Sam shook his head. “What about the trees turning into people and then burning? Have you got an answer for them?” His voice, ringing with disbelief, quavered.
“Probably the Jews he ordered murdered. I’m not sure. They were the obstacle he had to overcome to gain purity in the German super race. He probably feared retaliation at their hands toward the end of the war, as much as defeat at the hands of the Allies.”
“The whole thing is unbelievable,” he said. “The way you’re describing it, it sounds plausible and incredible at the same time.”
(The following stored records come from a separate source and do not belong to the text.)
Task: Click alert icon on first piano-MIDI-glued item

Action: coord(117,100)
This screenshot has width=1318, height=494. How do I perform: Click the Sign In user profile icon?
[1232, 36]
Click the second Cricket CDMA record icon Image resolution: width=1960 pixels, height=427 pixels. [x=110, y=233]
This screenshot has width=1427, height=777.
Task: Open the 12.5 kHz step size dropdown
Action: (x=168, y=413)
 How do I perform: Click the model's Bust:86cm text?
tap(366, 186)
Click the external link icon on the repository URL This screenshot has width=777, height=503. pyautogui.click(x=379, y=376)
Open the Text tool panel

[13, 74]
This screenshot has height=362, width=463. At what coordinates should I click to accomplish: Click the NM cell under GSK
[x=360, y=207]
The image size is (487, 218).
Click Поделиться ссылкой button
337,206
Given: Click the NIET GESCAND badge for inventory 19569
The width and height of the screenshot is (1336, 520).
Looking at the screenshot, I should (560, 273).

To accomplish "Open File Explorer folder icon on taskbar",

“The woman,” Marie continued, “in the first part of the dream, could be Eva Braun.”
He shook his head slowly before nodding in mute agreement.
“It’s been reported she committed suicide at the same time Hitler did, but she didn’t shoot herself. She supposedly took poison,” Marie said.
Sam’s eyes brightened. “That would explain her clutching her throat and collapsing without the gun going off—the one Hitler tried to kill her with. Hey, wait a minute. If she killed herself with poison, how come he tries to kill her in his dream?”
Shrugging, she said, “Perhaps he feels responsible for her death. For all we know, he insisted she commit suicide.”
His tanned complexion paled a bit. “I suppose,” he said softly, “the recurring statement about being alive, or still living, or whatever the hell was said, strengthens the argument?”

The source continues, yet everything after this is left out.